(Records for locating displayed items)
---

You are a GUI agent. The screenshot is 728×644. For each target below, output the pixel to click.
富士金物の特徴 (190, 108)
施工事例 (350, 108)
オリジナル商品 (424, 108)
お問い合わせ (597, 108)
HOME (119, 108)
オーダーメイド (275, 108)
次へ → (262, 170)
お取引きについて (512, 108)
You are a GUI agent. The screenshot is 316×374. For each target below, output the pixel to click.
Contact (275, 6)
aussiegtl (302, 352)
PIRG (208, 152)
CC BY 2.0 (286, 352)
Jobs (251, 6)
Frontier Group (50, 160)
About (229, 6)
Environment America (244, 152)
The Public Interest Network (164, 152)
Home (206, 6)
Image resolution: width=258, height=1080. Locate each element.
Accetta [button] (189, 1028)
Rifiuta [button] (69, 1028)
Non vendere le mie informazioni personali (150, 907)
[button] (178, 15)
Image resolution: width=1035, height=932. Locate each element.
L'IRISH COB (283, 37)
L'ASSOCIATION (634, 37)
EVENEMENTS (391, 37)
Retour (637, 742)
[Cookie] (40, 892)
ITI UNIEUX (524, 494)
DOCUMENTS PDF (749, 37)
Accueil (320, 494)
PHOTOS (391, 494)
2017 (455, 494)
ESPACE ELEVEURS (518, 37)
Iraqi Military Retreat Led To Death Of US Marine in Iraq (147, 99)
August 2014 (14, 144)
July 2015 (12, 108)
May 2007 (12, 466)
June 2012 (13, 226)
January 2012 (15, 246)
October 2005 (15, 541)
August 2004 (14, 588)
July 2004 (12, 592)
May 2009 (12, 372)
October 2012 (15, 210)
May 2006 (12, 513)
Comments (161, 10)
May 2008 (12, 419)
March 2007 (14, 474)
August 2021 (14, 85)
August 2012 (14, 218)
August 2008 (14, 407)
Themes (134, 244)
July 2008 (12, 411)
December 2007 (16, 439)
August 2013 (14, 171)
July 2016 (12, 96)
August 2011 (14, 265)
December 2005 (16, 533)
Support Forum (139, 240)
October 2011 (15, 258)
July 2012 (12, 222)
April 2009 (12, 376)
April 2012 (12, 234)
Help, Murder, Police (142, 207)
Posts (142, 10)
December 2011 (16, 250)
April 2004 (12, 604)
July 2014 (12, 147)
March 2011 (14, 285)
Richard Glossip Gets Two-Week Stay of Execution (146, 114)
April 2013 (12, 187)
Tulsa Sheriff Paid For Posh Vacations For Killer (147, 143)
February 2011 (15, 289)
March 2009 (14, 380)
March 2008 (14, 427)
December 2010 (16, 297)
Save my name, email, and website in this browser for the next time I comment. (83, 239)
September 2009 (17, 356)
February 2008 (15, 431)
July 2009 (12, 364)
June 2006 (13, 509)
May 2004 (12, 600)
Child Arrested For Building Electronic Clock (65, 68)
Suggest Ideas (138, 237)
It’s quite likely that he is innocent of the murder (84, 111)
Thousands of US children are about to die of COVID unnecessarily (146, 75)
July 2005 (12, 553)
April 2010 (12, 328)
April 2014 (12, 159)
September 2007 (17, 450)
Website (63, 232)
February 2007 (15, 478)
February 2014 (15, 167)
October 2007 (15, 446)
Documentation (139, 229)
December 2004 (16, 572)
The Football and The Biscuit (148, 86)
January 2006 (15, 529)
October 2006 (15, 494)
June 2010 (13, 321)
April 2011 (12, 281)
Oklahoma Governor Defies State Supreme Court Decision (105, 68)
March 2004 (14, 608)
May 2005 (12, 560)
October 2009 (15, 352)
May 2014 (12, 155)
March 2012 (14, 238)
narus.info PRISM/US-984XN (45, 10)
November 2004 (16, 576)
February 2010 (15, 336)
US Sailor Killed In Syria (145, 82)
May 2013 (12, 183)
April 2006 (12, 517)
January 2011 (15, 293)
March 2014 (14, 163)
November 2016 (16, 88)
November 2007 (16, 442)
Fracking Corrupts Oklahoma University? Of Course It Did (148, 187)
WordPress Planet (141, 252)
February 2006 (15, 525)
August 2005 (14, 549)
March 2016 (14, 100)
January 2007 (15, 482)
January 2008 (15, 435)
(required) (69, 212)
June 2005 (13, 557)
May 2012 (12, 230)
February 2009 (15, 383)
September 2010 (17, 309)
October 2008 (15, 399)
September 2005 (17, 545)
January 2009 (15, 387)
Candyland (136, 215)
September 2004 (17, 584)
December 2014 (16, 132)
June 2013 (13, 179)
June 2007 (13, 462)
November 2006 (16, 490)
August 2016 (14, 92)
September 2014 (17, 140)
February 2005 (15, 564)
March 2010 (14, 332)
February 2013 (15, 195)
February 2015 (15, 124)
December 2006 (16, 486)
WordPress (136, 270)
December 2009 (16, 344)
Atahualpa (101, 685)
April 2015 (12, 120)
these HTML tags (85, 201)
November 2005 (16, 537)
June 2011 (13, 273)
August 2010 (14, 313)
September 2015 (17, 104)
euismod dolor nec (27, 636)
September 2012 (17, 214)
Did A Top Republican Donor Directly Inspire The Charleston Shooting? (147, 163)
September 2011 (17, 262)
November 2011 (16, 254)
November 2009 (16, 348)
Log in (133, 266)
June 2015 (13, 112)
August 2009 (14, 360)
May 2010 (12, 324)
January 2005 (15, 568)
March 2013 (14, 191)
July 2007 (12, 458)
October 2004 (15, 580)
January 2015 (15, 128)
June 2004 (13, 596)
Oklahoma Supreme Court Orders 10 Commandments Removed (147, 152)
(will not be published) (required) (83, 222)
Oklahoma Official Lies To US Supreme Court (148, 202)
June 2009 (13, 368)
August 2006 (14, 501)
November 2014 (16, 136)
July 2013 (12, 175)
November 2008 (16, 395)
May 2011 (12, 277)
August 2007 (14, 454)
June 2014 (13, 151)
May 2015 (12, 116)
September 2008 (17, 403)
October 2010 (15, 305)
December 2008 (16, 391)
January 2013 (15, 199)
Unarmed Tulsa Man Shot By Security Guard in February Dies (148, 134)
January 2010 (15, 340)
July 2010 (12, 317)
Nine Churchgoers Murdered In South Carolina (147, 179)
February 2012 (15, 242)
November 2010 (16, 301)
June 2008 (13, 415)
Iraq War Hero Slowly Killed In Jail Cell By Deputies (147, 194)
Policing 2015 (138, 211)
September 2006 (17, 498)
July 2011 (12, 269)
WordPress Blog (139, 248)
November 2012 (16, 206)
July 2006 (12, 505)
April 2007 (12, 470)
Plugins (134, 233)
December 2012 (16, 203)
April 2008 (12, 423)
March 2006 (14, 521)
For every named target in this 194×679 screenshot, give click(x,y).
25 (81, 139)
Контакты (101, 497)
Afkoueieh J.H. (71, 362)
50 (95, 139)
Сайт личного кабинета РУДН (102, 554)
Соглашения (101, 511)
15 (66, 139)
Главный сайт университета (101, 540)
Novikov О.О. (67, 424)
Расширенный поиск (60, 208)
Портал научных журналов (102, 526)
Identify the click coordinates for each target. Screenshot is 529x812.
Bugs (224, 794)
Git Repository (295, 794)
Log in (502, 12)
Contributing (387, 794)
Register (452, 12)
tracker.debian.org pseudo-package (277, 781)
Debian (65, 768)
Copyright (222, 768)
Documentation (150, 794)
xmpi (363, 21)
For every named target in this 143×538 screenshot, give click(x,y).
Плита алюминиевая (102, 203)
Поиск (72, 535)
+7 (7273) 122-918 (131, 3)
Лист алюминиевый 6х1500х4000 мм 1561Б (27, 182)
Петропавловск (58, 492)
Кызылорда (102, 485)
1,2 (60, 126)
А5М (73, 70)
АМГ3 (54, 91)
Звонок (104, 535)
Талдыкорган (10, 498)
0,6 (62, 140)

---

Reproduce every one of the records above, line for line and without any change.

You are a GUI agent. The screenshot is 728×644. For each target below, output the pixel to click.
富士金物の特徴 (190, 108)
施工事例 (350, 108)
オリジナル商品 (424, 108)
お問い合わせ (597, 108)
HOME (119, 108)
オーダーメイド (275, 108)
次へ → (262, 170)
お取引きについて (512, 108)
You are a GUI agent. The screenshot is 316×374. For each target below, output the pixel to click.
Contact (275, 6)
aussiegtl (302, 352)
PIRG (208, 152)
CC BY 2.0 (286, 352)
Jobs (251, 6)
Frontier Group (50, 160)
About (229, 6)
Environment America (244, 152)
The Public Interest Network (164, 152)
Home (206, 6)
Image resolution: width=258, height=1080. Locate each element.
Accetta [button] (189, 1028)
Rifiuta [button] (69, 1028)
Non vendere le mie informazioni personali (150, 907)
[button] (178, 15)
Image resolution: width=1035, height=932. Locate each element.
L'IRISH COB (283, 37)
L'ASSOCIATION (634, 37)
EVENEMENTS (391, 37)
Retour (637, 742)
[Cookie] (40, 892)
ITI UNIEUX (524, 494)
DOCUMENTS PDF (749, 37)
Accueil (320, 494)
PHOTOS (391, 494)
2017 (455, 494)
ESPACE ELEVEURS (518, 37)
Iraqi Military Retreat Led To Death Of US Marine in Iraq (147, 99)
August 2014 (14, 144)
July 2015 (12, 108)
May 2007 (12, 466)
June 2012 (13, 226)
January 2012 (15, 246)
October 2005 (15, 541)
August 2004 (14, 588)
July 2004 (12, 592)
May 2009 (12, 372)
October 2012 (15, 210)
May 2006 (12, 513)
Comments (161, 10)
May 2008 (12, 419)
March 2007 (14, 474)
August 2021 (14, 85)
August 2012 (14, 218)
August 2008 (14, 407)
Themes (134, 244)
July 2008 (12, 411)
December 2007 (16, 439)
August 2013 (14, 171)
July 2016 (12, 96)
August 2011 (14, 265)
December 2005 (16, 533)
Support Forum (139, 240)
October 2011 (15, 258)
July 2012 (12, 222)
April 2009 (12, 376)
April 2012 (12, 234)
Help, Murder, Police (142, 207)
Posts (142, 10)
December 2011 (16, 250)
April 2004 (12, 604)
July 2014 (12, 147)
March 2011 (14, 285)
Richard Glossip Gets Two-Week Stay of Execution (146, 114)
April 2013 (12, 187)
Tulsa Sheriff Paid For Posh Vacations For Killer (147, 143)
February 2011 (15, 289)
March 2009 (14, 380)
March 2008 (14, 427)
December 2010 (16, 297)
Save my name, email, and website in this browser for the next time I comment. (83, 239)
September 2009 (17, 356)
February 2008 (15, 431)
July 2009 (12, 364)
June 2006 (13, 509)
May 2004 (12, 600)
Child Arrested For Building Electronic Clock (65, 68)
Suggest Ideas (138, 237)
It’s quite likely that he is innocent of the murder (84, 111)
Thousands of US children are about to die of COVID unnecessarily (146, 75)
July 2005 (12, 553)
April 2010 (12, 328)
April 2014 (12, 159)
September 2007 (17, 450)
Website (63, 232)
February 2007 (15, 478)
February 2014 (15, 167)
October 2007 (15, 446)
Documentation (139, 229)
December 2004 (16, 572)
The Football and The Biscuit (148, 86)
January 2006 (15, 529)
October 2006 (15, 494)
June 2010 (13, 321)
April 2011 (12, 281)
Oklahoma Governor Defies State Supreme Court Decision (105, 68)
March 2004 (14, 608)
May 2005 (12, 560)
October 2009 (15, 352)
May 2014 (12, 155)
March 2012 (14, 238)
narus.info PRISM/US-984XN (45, 10)
November 2004 (16, 576)
February 2010 (15, 336)
US Sailor Killed In Syria (145, 82)
May 2013 (12, 183)
April 2006 (12, 517)
January 2011 (15, 293)
March 2014 (14, 163)
November 2016 (16, 88)
November 2007 (16, 442)
Fracking Corrupts Oklahoma University? Of Course It Did (148, 187)
WordPress Planet (141, 252)
February 2006 (15, 525)
August 2005 (14, 549)
March 2016 (14, 100)
January 2007 (15, 482)
January 2008 (15, 435)
(required) (69, 212)
June 2005 (13, 557)
May 2012 (12, 230)
February 2009 (15, 383)
September 2010 (17, 309)
October 2008 (15, 399)
September 2005 (17, 545)
January 2009 (15, 387)
Candyland (136, 215)
September 2004 (17, 584)
December 2014 (16, 132)
June 2013 (13, 179)
June 2007 (13, 462)
November 2006 (16, 490)
August 2016 (14, 92)
September 2014 (17, 140)
February 2005 (15, 564)
March 2010 (14, 332)
February 2013 (15, 195)
February 2015 (15, 124)
December 2006 (16, 486)
WordPress (136, 270)
December 2009 (16, 344)
Atahualpa (101, 685)
April 2015 (12, 120)
these HTML tags (85, 201)
November 2005 (16, 537)
June 2011 (13, 273)
August 2010 (14, 313)
September 2015 (17, 104)
euismod dolor nec (27, 636)
September 2012 (17, 214)
Did A Top Republican Donor Directly Inspire The Charleston Shooting? (147, 163)
September 2011 (17, 262)
November 2011 (16, 254)
November 2009 (16, 348)
Log in (133, 266)
June 2015 (13, 112)
August 2009 (14, 360)
May 2010 (12, 324)
January 2005 (15, 568)
March 2013 (14, 191)
July 2007 (12, 458)
October 2004 (15, 580)
January 2015 (15, 128)
June 2004 (13, 596)
Oklahoma Supreme Court Orders 10 Commandments Removed (147, 152)
(will not be published) (required) (83, 222)
Oklahoma Official Lies To US Supreme Court (148, 202)
June 2009 (13, 368)
August 2006 (14, 501)
November 2014 (16, 136)
July 2013 (12, 175)
November 2008 (16, 395)
May 2011 (12, 277)
August 2007 (14, 454)
June 2014 (13, 151)
May 2015 (12, 116)
September 2008 (17, 403)
October 2010 (15, 305)
December 2008 (16, 391)
January 2013 (15, 199)
Unarmed Tulsa Man Shot By Security Guard in February Dies (148, 134)
January 2010 (15, 340)
July 2010 (12, 317)
Nine Churchgoers Murdered In South Carolina (147, 179)
February 2012 (15, 242)
November 2010 (16, 301)
June 2008 (13, 415)
Iraq War Hero Slowly Killed In Jail Cell By Deputies (147, 194)
Policing 2015 (138, 211)
September 2006 (17, 498)
July 2011 (12, 269)
WordPress Blog (139, 248)
November 2012 (16, 206)
July 2006 (12, 505)
April 2007 (12, 470)
Plugins (134, 233)
December 2012 (16, 203)
April 2008 (12, 423)
March 2006 (14, 521)
For every named target in this 194×679 screenshot, give click(x,y).
25 (81, 139)
Контакты (101, 497)
Afkoueieh J.H. (71, 362)
50 (95, 139)
Сайт личного кабинета РУДН (102, 554)
Соглашения (101, 511)
15 (66, 139)
Главный сайт университета (101, 540)
Novikov О.О. (67, 424)
Расширенный поиск (60, 208)
Портал научных журналов (102, 526)
Identify the click coordinates for each target. Screenshot is 529x812.
Bugs (224, 794)
Git Repository (295, 794)
Log in (502, 12)
Contributing (387, 794)
Register (452, 12)
tracker.debian.org pseudo-package (277, 781)
Debian (65, 768)
Copyright (222, 768)
Documentation (150, 794)
xmpi (363, 21)
For every named target in this 143×538 screenshot, give click(x,y).
Плита алюминиевая (102, 203)
Поиск (72, 535)
+7 (7273) 122-918 (131, 3)
Лист алюминиевый 6х1500х4000 мм 1561Б (27, 182)
Петропавловск (58, 492)
Кызылорда (102, 485)
1,2 (60, 126)
А5М (73, 70)
АМГ3 (54, 91)
Звонок (104, 535)
Талдыкорган (10, 498)
0,6 (62, 140)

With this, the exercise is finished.